6 Mortgage Rate Factors to Consider

Get The Rundown On What Matters Most.

How low can they go? That’s usually the question lenders get when the topic of mortgage interests rates come up. After all, everyone associates low mortgage rates with the lowest monthly payment, which is why traditional advice says to search for a lender offering the best interest rate.

Well, consider who you’re getting that advice from before you start pressing ahead. When it’s time to start comparing rates, you really have to look at ALL the factors that go into what your final number will be. Here are the six factors you need to consider so you can make an informed decision.

  1. Mortgage Types: There’s more than one type of home loan available. Your credit history and current financial standing plays a significant role in what kind of loan you’re eligible for. The type of loan you qualify for will factor into what your rate will be.
  2. Look at the APR: APR stands for Annual Percentage Rate, which factors in every cost associated with your loans. When you get a mortgage, you won’t just be paying interest on that loan. In most cases, there are additional costs and fees attached, such as discount points, broker fees, loan origination fees, mortgage insurance closing costs and other charges you may pay when you get the loan.
  3. Understand Points: To arrive at a lower interest rate than their competitors, some lenders may offer discount points, which are paid in fees to the lender. One point is equal to one percent of the principal amount, so on a $250,000 home, one point equals $2,500 that would be paid up front. Pay more points, get a lower rate. Discount points could also add up to a higher APR, but the rate environment plays a big role in whether or not paying points makes sense and could save you money. The Federal Trade Commission(Link opens in a new tab) recommends homebuyers ask for points to be quoted as a dollar amount, so you’ll know exactly how much you will have to pay.
  4. Get Details on Associated Fees: Loan origination or underwriting fees, broker fees, closing costs — these numbers all add up in the total cost of your loan. Some are paid at the time of application, while other fees are included in closing costs. Be sure to ask your lender to outline exactly what fees you will pay; what each fee includes and get an explanation on anything you don’t understand.
  5. Factor in PMI: Private Mortgage Insurance is required on any mortgage where the homebuyer makes a down payment of less than 20%. PMI is the price many homeowners pay when they don’t have a huge amount saved for a down payment or may have poor credit history.

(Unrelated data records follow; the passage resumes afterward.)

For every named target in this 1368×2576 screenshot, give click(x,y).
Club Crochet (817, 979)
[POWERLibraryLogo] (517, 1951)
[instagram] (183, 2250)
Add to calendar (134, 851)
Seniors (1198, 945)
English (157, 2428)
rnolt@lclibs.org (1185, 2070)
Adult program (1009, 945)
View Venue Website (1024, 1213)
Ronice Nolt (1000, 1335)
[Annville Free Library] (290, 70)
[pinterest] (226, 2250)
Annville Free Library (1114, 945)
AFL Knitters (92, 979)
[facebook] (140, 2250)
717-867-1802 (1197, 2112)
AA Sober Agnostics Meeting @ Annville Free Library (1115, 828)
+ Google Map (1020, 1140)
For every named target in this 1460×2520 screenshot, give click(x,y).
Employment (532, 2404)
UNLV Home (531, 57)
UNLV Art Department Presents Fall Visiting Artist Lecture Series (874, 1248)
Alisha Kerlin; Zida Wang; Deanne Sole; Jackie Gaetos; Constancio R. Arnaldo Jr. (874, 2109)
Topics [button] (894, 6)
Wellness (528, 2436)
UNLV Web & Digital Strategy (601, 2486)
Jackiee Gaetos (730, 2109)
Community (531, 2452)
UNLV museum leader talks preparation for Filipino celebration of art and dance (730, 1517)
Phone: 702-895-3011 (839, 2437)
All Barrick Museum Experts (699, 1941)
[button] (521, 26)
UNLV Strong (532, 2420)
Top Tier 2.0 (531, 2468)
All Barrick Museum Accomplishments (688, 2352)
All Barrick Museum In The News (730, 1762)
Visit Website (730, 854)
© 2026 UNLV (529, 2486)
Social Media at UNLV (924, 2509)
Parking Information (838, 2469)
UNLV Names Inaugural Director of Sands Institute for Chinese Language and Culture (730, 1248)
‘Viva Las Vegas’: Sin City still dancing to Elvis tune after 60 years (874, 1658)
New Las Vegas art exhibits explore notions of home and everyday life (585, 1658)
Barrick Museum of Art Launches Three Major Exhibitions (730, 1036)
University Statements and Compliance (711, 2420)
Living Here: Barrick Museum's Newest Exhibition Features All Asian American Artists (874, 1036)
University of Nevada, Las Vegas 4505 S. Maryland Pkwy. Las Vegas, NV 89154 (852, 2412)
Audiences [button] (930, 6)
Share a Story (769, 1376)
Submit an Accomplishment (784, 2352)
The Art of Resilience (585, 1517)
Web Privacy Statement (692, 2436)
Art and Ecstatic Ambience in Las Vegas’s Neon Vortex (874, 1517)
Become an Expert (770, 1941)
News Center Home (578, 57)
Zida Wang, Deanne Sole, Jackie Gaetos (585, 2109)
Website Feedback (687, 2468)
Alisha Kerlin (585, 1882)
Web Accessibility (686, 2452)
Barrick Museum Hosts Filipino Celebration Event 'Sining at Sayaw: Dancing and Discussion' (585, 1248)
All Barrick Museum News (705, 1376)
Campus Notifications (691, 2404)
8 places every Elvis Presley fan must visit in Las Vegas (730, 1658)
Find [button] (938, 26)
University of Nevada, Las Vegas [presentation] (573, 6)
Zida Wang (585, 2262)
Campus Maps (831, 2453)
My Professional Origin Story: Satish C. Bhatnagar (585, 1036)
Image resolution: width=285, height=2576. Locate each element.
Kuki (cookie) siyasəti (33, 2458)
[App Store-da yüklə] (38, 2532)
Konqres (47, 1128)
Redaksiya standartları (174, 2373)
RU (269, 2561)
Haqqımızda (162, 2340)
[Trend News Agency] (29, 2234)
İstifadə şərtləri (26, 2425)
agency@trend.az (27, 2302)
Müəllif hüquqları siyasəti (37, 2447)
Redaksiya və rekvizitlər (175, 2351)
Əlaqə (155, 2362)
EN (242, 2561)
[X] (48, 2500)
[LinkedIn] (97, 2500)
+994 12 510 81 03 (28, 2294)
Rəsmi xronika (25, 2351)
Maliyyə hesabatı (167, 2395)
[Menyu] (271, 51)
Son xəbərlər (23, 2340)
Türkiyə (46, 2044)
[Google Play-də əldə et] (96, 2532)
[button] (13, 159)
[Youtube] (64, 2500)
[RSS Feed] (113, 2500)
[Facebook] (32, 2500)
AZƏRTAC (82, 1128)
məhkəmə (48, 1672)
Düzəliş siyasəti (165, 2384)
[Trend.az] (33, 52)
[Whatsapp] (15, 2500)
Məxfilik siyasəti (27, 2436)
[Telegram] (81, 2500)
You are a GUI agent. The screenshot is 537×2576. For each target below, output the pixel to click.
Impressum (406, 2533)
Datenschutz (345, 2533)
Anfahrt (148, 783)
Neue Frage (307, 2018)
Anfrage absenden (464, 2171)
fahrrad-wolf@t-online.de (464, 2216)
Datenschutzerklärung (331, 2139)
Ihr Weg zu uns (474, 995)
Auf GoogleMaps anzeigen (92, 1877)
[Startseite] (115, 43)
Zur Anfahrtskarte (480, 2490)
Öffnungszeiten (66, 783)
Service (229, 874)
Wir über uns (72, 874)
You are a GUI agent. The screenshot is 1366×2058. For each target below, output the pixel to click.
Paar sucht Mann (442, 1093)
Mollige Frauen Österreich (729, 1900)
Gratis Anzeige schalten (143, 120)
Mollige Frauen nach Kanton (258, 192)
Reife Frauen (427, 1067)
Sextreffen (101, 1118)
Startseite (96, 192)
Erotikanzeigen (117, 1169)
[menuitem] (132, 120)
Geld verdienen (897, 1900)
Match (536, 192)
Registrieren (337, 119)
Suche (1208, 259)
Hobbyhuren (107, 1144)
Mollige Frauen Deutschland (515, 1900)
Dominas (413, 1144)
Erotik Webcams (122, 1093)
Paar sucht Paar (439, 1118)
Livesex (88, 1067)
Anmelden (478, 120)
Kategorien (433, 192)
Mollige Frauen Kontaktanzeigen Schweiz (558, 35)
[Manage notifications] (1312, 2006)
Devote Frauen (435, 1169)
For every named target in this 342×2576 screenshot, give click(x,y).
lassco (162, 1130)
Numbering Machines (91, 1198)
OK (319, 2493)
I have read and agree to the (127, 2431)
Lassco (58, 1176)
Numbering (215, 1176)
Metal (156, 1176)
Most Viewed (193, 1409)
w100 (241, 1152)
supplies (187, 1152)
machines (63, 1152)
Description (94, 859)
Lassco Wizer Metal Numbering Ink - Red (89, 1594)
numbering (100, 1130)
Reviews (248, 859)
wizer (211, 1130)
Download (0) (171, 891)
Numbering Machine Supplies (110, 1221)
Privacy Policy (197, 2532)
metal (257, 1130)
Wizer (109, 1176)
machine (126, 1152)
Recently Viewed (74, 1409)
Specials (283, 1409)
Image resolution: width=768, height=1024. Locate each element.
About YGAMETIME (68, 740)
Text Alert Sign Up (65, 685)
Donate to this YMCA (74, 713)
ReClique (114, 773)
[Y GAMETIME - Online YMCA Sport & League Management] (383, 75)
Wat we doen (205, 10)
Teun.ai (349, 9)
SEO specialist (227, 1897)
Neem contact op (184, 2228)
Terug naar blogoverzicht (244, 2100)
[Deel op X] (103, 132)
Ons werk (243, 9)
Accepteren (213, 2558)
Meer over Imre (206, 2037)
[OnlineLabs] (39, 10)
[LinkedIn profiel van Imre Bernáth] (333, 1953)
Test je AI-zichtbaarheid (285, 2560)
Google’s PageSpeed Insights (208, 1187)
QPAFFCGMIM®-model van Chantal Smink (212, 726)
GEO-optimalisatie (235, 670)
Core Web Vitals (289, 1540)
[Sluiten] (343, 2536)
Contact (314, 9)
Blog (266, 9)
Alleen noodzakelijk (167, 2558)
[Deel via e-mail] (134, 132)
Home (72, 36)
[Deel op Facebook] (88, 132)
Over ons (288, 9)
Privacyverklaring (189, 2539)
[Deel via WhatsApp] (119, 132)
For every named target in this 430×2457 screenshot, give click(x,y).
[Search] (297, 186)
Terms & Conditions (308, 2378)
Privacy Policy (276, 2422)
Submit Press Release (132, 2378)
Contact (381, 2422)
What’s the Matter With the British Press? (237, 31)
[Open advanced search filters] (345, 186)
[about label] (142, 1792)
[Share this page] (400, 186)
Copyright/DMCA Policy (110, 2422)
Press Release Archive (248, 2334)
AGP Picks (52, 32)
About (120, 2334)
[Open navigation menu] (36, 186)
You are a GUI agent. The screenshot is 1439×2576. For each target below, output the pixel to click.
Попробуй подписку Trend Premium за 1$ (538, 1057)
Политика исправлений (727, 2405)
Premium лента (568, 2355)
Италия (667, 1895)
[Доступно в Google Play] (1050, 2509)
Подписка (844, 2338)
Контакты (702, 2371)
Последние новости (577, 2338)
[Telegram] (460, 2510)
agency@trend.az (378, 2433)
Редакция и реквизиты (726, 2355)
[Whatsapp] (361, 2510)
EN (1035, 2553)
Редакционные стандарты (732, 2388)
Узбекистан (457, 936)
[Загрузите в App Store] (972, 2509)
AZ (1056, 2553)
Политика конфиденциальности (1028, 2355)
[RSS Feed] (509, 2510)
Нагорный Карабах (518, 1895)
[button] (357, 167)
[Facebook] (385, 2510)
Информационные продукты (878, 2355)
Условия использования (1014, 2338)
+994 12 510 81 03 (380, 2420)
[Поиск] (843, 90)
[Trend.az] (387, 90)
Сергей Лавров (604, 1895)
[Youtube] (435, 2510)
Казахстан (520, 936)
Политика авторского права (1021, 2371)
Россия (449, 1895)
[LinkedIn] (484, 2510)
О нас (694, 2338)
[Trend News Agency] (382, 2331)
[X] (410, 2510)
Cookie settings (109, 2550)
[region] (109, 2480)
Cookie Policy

Know whether you’ll have to pay PMI on your loan, get the total cost of your mortgage insurance and find out what your total monthly payment will be with PMI included.
  6. Negotiate the Best Deal: The cost of a home mortgage typically varies from one lender to the next. Request a breakdown of each cost associated with your loan. It never hurts to ask your lender if one or more fees could be reduced to help save you money or if they’re able to provide better terms than you’ve found elsewhere. Once you’ve settled on a lender, obtain a written lock-in form to guarantee the rate you agreed upon (Lock-in fees may apply, but may be refunded at closing).

It would certainly be easier to know what your interest rate would be by simply looking online at each lender’s price, but unfortunately, it doesn’t work that way. That’s why we wanted to give you a deeper dive into the most important factors in determining rates.